As this long weekend of adventure rolled to a close, it was decided by the high council of family elders, that despite his personality flaws, bodily odor and inability to catch fish, Mr. President would be allowed to become a regular participant in the spring fishing trip. His supernatural abilities to move outhouses, spin tall tales, fix outboard motors and brew a semi descent cup of coffee outweighed any possible negatives. In all seriousness, we would be hard pressed to find an easier going and better individual than Mr. President.

Please take a few minutes and stop by Mr. President’s blog and check out an alternate set of lies and stretched truths concerning our forays in Grand Lake Stream! For more on West Grand Lake and stories from last year check out the previous post from the spring 2009 fishing season.

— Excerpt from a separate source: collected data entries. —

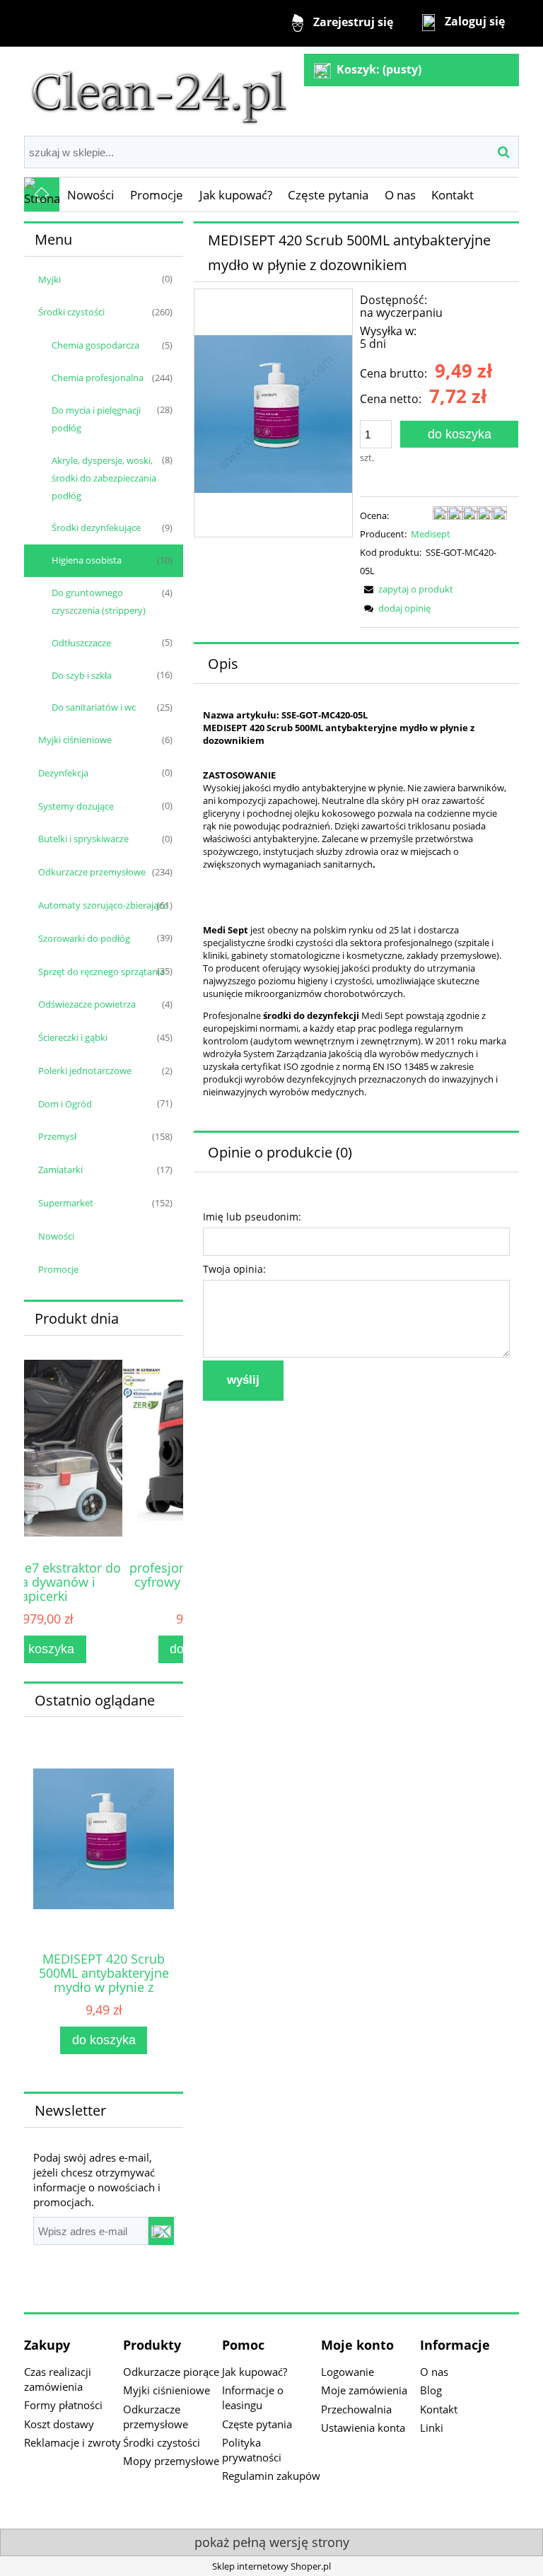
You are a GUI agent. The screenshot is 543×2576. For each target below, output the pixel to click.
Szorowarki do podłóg (84, 938)
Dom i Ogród (65, 1103)
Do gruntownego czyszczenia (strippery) (99, 601)
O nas (434, 2372)
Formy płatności (63, 2405)
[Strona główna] (159, 90)
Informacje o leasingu (253, 2397)
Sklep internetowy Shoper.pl (271, 2566)
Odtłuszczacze (81, 642)
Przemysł (57, 1136)
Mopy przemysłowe (171, 2461)
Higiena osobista (87, 560)
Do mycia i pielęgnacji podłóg (96, 419)
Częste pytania (257, 2424)
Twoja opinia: (234, 1269)
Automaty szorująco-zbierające (103, 905)
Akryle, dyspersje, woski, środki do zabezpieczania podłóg (104, 478)
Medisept (430, 534)
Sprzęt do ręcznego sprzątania (101, 971)
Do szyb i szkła (82, 675)
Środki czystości (71, 311)
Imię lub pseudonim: (252, 1216)
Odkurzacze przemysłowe (92, 872)
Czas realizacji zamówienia (57, 2379)
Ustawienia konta (363, 2427)
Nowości (56, 1236)
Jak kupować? (254, 2372)
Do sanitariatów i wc (94, 707)
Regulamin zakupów (271, 2476)
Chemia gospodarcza (95, 345)
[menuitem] (90, 195)
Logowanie (347, 2372)
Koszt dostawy (59, 2424)
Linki (431, 2427)
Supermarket (65, 1202)
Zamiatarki (60, 1169)
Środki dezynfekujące (96, 527)
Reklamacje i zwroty (72, 2442)
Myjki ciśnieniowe (75, 739)
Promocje (58, 1269)
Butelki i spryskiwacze (83, 838)
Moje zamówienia (364, 2390)
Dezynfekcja (63, 773)
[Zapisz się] (161, 2231)
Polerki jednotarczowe (85, 1070)
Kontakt (438, 2409)
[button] (406, 589)
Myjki (49, 279)
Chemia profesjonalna (98, 377)
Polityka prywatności (251, 2449)
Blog (431, 2390)
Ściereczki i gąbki (72, 1037)
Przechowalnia (356, 2409)
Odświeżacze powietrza (87, 1004)
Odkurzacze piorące (171, 2372)
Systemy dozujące (76, 806)
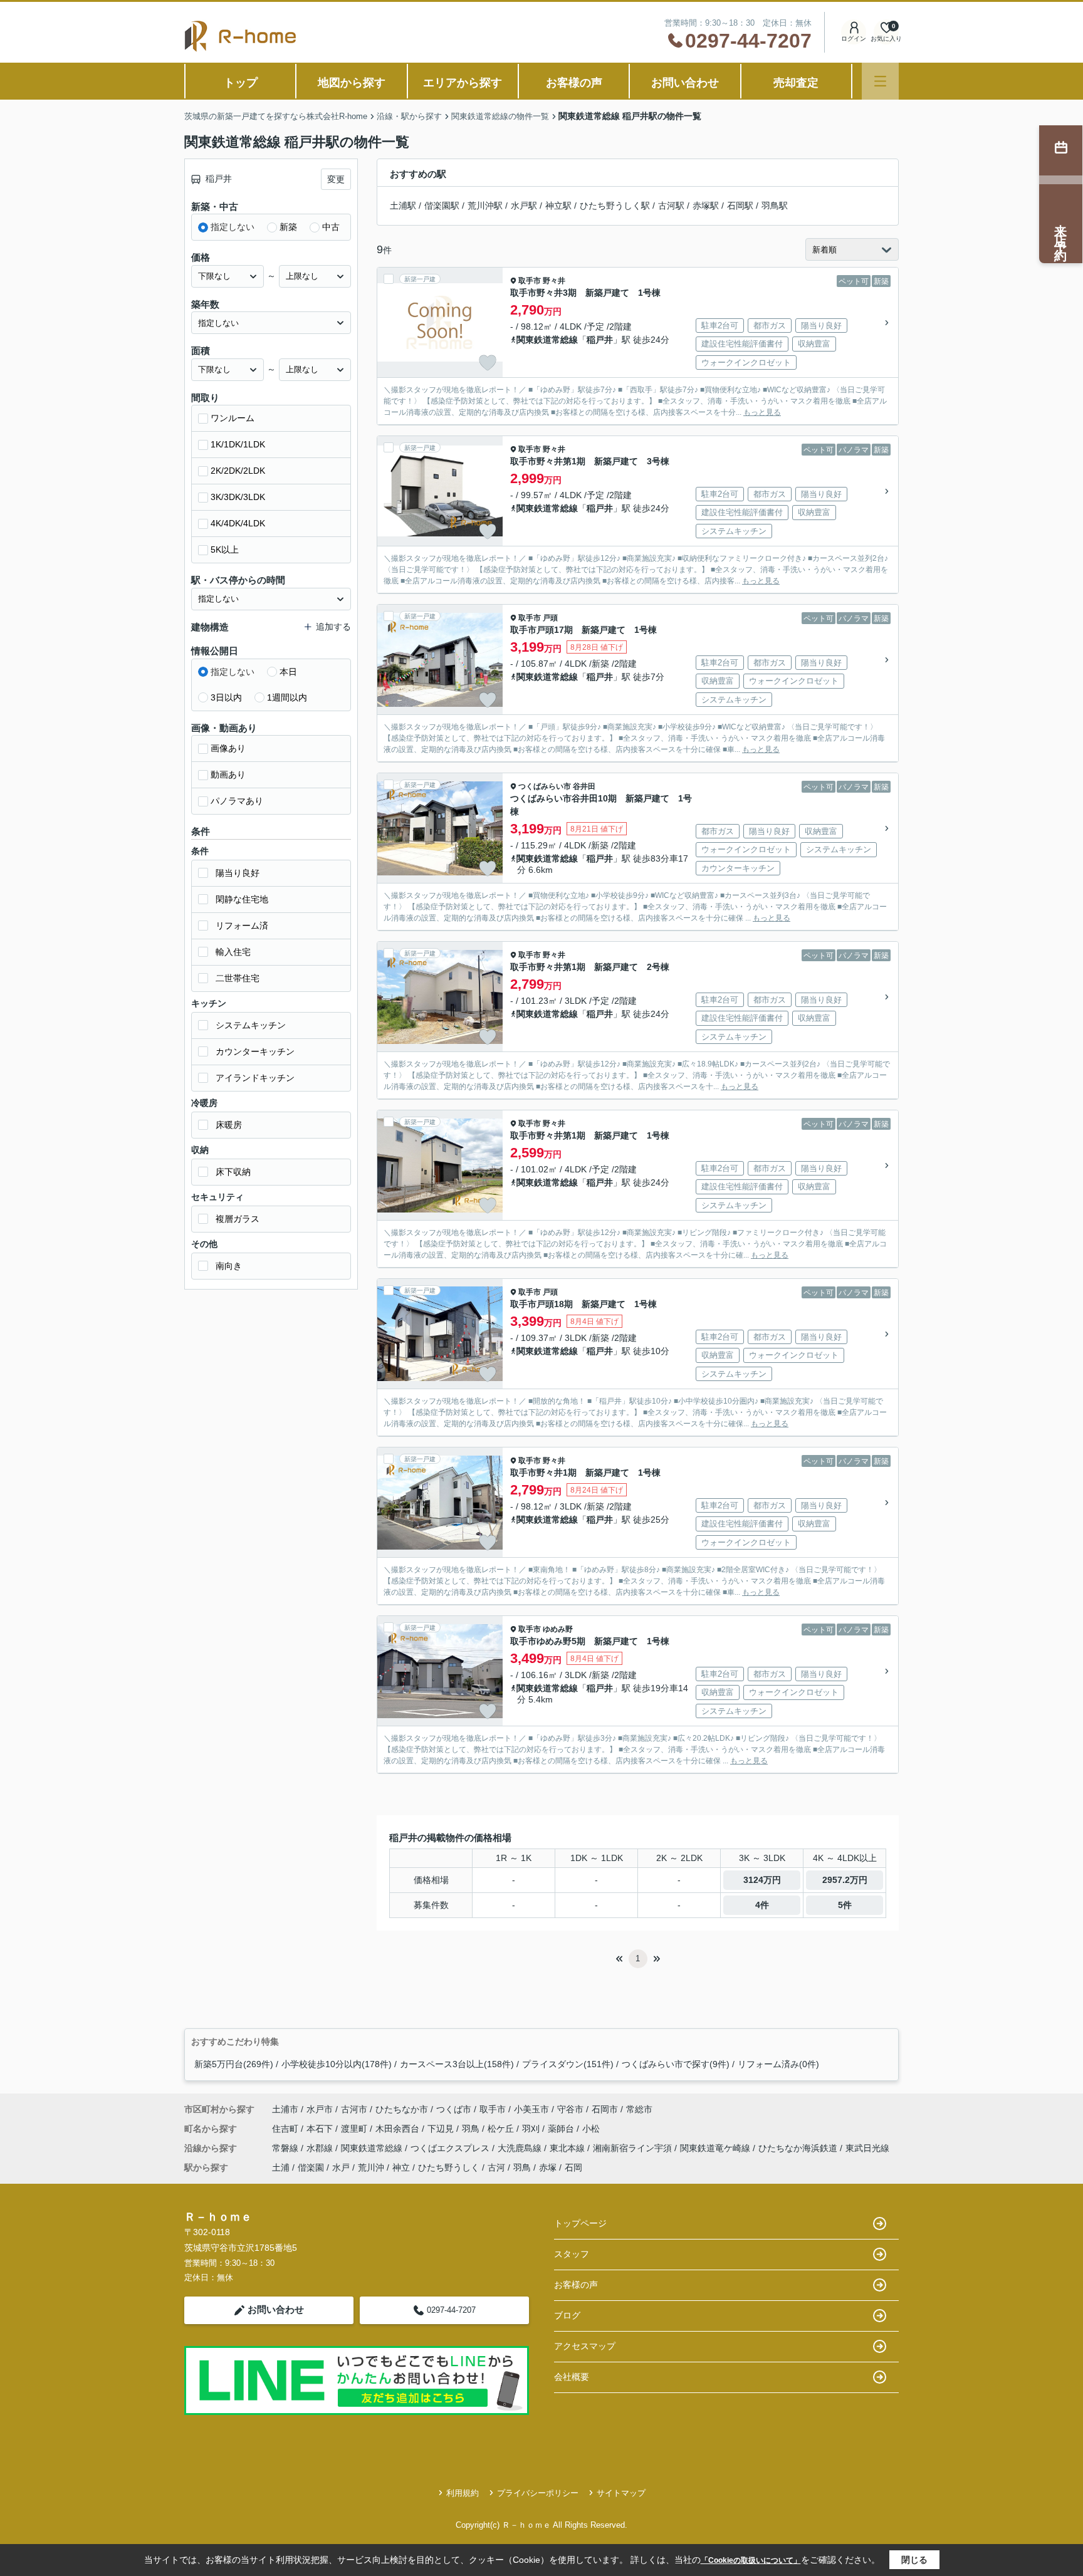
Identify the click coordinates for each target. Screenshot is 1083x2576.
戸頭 (550, 617)
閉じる (914, 2560)
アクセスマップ (584, 2346)
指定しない (232, 227)
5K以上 (225, 550)
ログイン (853, 38)
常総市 (639, 2109)
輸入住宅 (233, 952)
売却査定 (796, 82)
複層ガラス (237, 1219)
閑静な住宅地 (242, 899)
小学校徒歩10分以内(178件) (336, 2064)
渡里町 (355, 2129)
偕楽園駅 (441, 206)
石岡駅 (740, 206)
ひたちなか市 (401, 2109)
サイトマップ (621, 2493)
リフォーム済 (242, 925)
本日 (288, 672)
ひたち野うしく (448, 2167)
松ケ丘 (502, 2129)
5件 (845, 1905)
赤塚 (548, 2167)
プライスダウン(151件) (568, 2064)
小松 (591, 2129)
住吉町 (286, 2129)
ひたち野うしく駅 (615, 206)
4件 (762, 1905)
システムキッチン (251, 1025)
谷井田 (584, 786)
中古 (331, 227)
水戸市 (319, 2109)
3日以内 (226, 697)
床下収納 (233, 1172)
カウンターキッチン (255, 1051)
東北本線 (568, 2148)
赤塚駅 (706, 206)
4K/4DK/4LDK (238, 523)
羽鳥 (472, 2129)
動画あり (228, 774)
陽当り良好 (237, 873)
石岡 (573, 2167)
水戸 (341, 2167)
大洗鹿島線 (521, 2148)
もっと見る (762, 412)
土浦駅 (403, 206)
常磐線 (286, 2148)
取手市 (529, 280)
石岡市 (605, 2109)
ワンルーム (232, 418)
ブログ (567, 2315)
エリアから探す (462, 82)
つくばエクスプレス (451, 2148)
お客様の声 (574, 82)
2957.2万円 (844, 1880)
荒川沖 (371, 2167)
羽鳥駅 (774, 206)
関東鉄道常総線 (547, 340)
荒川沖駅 (485, 206)
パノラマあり (237, 801)
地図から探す (351, 82)
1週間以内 (287, 697)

  1. Cool stories... and love the new look of he blog!

  2. 'I had, at this point, lost all 5 DB smelts and was fishing with a lure fashioned out of tinfoil and duct tape. These “concerns” mean little to the dedicated sportsman and are simply speed bumps in the road of outdoor life and cannot, in good faith, be used as viable excuses.'



  3. David, thanks man! Much appreciated! Thinking we need to get together real soon for icy cold ones and WANGS!

  4. SB, Comments related to my "genius" are always greatly appreciated! HAHA!